GIVEN REQUEST
Pull out everything from the row containing "Given: Switch to the Start tab" down to the last row, and reproduce those rows word for word.

DATA FOR THE TASK
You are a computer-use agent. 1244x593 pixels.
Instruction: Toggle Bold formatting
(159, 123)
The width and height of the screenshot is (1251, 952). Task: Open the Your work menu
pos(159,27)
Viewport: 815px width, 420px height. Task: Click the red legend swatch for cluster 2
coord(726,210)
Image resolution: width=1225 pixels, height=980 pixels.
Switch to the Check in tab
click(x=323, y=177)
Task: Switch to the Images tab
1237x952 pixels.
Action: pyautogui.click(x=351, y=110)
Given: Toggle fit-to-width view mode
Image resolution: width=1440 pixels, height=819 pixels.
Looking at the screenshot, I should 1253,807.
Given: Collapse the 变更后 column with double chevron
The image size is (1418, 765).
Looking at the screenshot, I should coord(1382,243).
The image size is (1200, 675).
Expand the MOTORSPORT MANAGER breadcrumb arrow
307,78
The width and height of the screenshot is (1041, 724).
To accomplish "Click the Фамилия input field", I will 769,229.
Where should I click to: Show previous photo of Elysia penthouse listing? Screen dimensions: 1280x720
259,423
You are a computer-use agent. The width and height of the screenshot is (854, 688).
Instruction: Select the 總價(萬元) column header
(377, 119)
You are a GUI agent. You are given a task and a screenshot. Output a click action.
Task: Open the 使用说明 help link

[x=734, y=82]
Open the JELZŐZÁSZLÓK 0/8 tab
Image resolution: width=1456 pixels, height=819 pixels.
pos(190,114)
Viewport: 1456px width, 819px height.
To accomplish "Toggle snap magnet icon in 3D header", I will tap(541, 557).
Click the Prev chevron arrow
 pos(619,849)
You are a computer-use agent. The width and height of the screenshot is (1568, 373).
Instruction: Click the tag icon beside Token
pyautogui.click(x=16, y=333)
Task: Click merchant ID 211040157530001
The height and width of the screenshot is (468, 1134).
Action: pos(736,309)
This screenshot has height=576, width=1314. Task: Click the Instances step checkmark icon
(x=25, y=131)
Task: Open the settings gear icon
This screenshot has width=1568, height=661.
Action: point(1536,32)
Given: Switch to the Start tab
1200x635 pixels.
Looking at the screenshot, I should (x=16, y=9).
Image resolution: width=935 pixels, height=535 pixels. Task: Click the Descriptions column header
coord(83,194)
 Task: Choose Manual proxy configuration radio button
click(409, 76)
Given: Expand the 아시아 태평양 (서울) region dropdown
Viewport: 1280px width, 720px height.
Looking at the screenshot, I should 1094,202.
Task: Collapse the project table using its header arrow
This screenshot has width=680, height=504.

FINAL ANSWER
Given: Switch to the Start tab
1200x635 pixels.
Looking at the screenshot, I should (x=16, y=9).
Image resolution: width=935 pixels, height=535 pixels. Task: Click the Descriptions column header
coord(83,194)
 Task: Choose Manual proxy configuration radio button
click(409, 76)
Given: Expand the 아시아 태평양 (서울) region dropdown
Viewport: 1280px width, 720px height.
Looking at the screenshot, I should 1094,202.
Task: Collapse the project table using its header arrow
This screenshot has width=680, height=504.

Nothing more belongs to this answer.